YOUR GOAL: Instruction for the data below: set down exactly the lines from the line with "Click the Focus label text" to the line with "Task: Choose Interaction", inclusive, and no others.

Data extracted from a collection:
━━━━━━━━━━━━━━━━━━━━━━━━━━━━━━

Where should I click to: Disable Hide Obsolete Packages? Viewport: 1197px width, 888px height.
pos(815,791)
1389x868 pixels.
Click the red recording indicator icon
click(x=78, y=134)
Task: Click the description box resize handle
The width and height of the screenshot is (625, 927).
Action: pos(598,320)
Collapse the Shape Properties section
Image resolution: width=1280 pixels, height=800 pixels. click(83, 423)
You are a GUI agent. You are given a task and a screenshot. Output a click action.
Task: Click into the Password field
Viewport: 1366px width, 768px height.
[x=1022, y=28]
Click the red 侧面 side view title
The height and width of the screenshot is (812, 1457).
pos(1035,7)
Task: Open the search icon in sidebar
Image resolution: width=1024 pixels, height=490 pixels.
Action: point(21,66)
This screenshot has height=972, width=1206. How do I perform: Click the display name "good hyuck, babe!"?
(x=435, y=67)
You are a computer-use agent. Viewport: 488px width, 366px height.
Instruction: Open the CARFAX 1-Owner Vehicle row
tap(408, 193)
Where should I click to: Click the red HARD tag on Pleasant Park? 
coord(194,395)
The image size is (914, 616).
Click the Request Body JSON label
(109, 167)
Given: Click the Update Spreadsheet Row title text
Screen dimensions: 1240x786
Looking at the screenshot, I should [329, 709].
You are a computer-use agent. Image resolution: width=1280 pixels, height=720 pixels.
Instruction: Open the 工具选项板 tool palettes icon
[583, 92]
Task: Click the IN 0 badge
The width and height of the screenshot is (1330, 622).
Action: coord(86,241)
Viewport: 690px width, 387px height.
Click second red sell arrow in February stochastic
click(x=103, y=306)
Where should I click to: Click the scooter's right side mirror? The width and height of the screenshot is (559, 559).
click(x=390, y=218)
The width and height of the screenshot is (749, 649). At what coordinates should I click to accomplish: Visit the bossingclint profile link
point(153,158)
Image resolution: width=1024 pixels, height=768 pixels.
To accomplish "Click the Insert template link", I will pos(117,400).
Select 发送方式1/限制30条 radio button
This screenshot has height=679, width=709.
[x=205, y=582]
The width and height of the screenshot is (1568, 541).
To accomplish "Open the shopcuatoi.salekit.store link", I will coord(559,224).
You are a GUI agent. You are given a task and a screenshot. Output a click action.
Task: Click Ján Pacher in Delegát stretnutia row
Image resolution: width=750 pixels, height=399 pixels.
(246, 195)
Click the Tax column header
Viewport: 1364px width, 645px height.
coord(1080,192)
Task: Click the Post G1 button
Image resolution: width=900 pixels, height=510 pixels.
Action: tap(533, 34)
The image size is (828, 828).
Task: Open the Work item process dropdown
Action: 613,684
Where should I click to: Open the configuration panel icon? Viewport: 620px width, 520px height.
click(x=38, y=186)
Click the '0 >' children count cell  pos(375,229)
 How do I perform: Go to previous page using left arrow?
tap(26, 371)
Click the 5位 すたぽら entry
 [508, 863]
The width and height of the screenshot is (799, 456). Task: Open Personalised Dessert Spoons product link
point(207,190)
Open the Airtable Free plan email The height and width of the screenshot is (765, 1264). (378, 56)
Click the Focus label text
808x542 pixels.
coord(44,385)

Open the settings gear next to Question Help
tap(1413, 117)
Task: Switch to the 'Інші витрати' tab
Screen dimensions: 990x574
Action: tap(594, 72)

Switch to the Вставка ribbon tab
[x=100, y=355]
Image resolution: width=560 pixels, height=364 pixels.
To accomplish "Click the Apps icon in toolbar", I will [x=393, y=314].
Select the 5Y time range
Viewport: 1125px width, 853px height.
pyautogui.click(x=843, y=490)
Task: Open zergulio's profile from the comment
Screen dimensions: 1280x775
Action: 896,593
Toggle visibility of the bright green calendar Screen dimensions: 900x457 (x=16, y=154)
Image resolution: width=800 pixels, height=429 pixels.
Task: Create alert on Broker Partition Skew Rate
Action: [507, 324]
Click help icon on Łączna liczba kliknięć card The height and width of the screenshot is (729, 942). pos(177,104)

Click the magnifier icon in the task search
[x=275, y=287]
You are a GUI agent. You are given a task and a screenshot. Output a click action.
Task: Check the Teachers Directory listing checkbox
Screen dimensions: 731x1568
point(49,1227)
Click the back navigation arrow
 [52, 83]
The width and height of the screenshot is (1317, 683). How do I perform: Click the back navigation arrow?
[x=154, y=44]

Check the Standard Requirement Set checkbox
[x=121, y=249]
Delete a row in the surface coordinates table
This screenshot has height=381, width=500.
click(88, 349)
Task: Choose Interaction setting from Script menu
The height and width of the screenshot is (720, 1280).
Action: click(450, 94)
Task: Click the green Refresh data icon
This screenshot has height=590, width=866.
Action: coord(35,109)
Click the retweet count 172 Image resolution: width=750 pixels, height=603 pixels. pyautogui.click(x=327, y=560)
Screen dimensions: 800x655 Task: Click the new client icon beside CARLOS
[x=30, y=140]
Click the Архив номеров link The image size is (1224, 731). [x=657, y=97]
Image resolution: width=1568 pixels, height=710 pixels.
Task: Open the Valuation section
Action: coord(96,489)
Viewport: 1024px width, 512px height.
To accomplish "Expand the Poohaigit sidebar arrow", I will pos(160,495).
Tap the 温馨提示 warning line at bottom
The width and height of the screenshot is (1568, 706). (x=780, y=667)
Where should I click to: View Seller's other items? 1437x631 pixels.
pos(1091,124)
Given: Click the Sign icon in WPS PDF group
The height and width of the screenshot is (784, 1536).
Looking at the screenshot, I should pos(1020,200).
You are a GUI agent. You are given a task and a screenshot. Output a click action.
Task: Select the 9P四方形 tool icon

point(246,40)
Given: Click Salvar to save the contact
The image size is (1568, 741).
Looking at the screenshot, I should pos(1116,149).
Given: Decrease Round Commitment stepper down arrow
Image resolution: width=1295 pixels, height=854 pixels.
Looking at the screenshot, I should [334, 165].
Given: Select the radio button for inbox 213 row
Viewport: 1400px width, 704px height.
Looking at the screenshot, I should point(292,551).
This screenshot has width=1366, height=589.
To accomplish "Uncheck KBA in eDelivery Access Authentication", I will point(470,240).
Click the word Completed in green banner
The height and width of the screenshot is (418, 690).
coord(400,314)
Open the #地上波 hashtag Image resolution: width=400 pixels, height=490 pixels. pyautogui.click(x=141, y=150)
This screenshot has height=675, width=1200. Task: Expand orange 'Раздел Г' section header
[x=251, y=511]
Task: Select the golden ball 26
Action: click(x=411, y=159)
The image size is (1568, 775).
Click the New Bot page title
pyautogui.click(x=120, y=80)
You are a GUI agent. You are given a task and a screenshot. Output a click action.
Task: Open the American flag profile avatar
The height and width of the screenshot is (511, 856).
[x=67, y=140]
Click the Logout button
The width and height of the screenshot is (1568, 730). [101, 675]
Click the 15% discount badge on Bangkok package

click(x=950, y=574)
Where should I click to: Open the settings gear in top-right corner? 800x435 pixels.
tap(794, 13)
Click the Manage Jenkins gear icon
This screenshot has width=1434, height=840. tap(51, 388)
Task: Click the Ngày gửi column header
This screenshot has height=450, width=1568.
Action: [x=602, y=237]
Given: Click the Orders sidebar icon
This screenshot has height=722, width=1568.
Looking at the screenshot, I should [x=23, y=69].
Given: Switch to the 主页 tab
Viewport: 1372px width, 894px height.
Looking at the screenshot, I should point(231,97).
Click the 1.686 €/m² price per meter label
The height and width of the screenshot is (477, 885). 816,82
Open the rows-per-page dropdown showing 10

━━━━━━━━━━━━━━━━━━━━━━━━━━━━━━

SOLUTION TO THIS TASK:
Click the Focus label text
808x542 pixels.
coord(44,385)

Open the settings gear next to Question Help
tap(1413, 117)
Task: Switch to the 'Інші витрати' tab
Screen dimensions: 990x574
Action: tap(594, 72)

Switch to the Вставка ribbon tab
[x=100, y=355]
Image resolution: width=560 pixels, height=364 pixels.
To accomplish "Click the Apps icon in toolbar", I will [x=393, y=314].
Select the 5Y time range
Viewport: 1125px width, 853px height.
pyautogui.click(x=843, y=490)
Task: Open zergulio's profile from the comment
Screen dimensions: 1280x775
Action: 896,593
Toggle visibility of the bright green calendar Screen dimensions: 900x457 (x=16, y=154)
Image resolution: width=800 pixels, height=429 pixels.
Task: Create alert on Broker Partition Skew Rate
Action: [507, 324]
Click help icon on Łączna liczba kliknięć card The height and width of the screenshot is (729, 942). pos(177,104)

Click the magnifier icon in the task search
[x=275, y=287]
You are a GUI agent. You are given a task and a screenshot. Output a click action.
Task: Check the Teachers Directory listing checkbox
Screen dimensions: 731x1568
point(49,1227)
Click the back navigation arrow
 [52, 83]
The width and height of the screenshot is (1317, 683). How do I perform: Click the back navigation arrow?
[x=154, y=44]

Check the Standard Requirement Set checkbox
[x=121, y=249]
Delete a row in the surface coordinates table
This screenshot has height=381, width=500.
click(88, 349)
Task: Choose Interaction setting from Script menu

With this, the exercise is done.